In 1801, eastern Georgia became part of the Russian Empire, and Tbilisi (then Tiflis) became the administrative centre of the Caucasus. In the 19th century the city changed sharply: a new European centre appeared with wide avenues — today's Rustaveli Avenue — an opera house, mansions and gymnasiums.

So Tbilisi acquired the two faces you still see: the labyrinth of the old eastern town at the foot of Narikala, and the grand imperial avenue above. Walking between them is the best way to feel the shift of eras; that's exactly how the Old Tbilisi tour is built.

The Soviet Period

In 1921 the Red Army entered the short-lived independent Georgian Democratic Republic, and the Soviet era began, lasting 70 years. Tbilisi was built up with blocks of standard housing, a metro, and grandiose Stalin-era buildings; Stalin himself was born nearby and began his revolutionary career here.

This contradictory legacy — from modernist masterpieces to dormitory districts — is a big topic of its own. There's detail in the Soviet Tbilisi guide and the Soviet Tbilisi tour, while the era's darkest side is shown by the Museum of Soviet Occupation (see Tbilisi museums).

Independence and Modern Tbilisi

In 1991 Georgia became independent again. The 1990s were hard: civil conflict in the city centre, economic collapse, power cuts. There was fighting on Rustaveli Avenue and buildings burned — scars the city took a long time to heal.

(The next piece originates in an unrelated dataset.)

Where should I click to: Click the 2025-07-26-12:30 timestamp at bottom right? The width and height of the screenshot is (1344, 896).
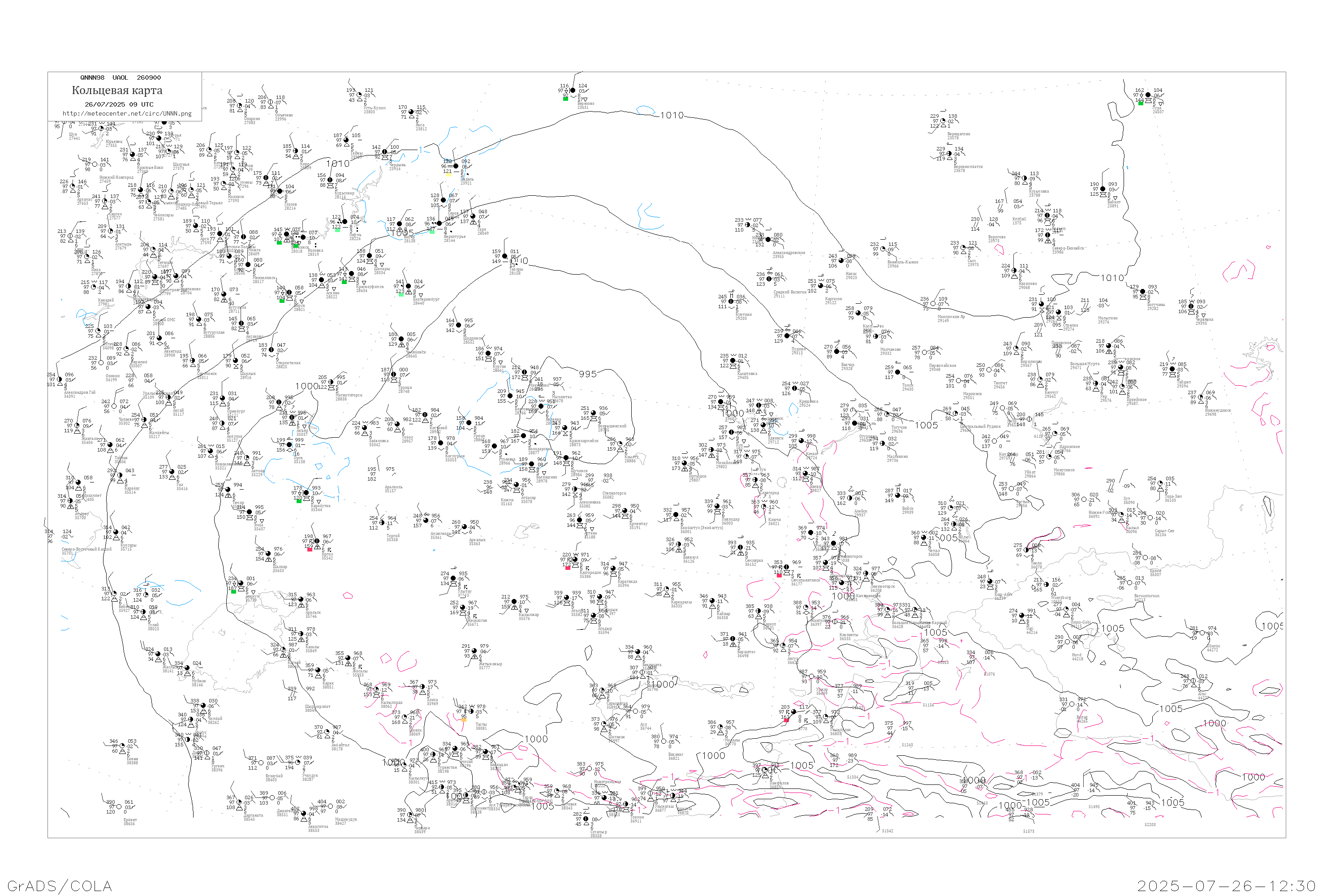coord(1226,886)
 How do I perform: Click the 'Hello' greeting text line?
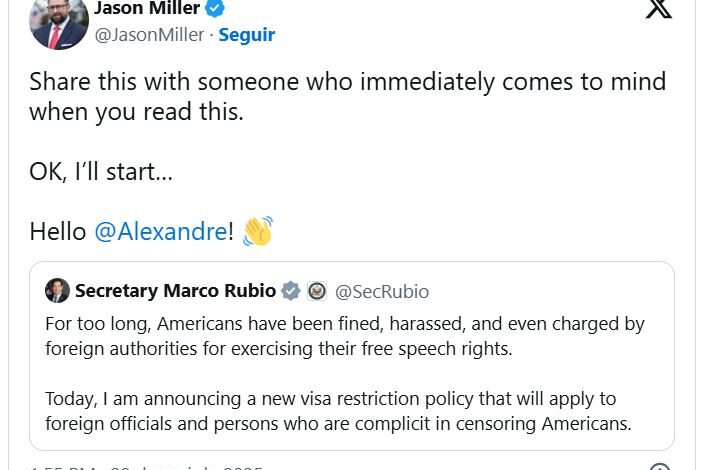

The turning point came with the Rose Revolution of 2003 and the reforms that followed: the city was transformed, with new symbols — the glass Bridge of Peace, the illumination of the Old Town, restored facades. Today Tbilisi is a fast-changing capital that Tripadvisor named one of the world's most trending destinations in 2026. Old and new argue at every step here — and that's the city's main charm.

What Survives From Each Era

Tbilisi's history isn't an abstraction — you can touch it. Here's what to see, era by era:

EraWhat survivesWhere
Founding (5th c.)Abanotubani sulfur bathsfoot of Narikala
Arabs / medievalNarikala fortress, Metekhi churchOld Town
Pre-Russian TiflisCarved balconies, winding lanesSololaki, Kala
Russian EmpireRustaveli Avenue, opera housecentre
USSRMetro, Museum of Occupationacross the city
ModernBridge of Peace, illuminationMtkvari riverside

All these layers sit literally on top of one another within a couple of kilometres, and the best way through them — from 5th-century baths to a glass bridge — is with a guide who connects the legend, the stone and the present day. That's what a walking tour of Tbilisi does: you don't just look at buildings, you read fifteen centuries in a single day.

After years of guiding I've learned this: a tourist who knows the city's history falls for it in a completely different way. They look at the avenue that once burned, the baths where it all began, the glass bridge — and see not postcards but a living organism that survived everything and never gave up. That feeling is exactly why it's worth learning Tbilisi's history before you walk it.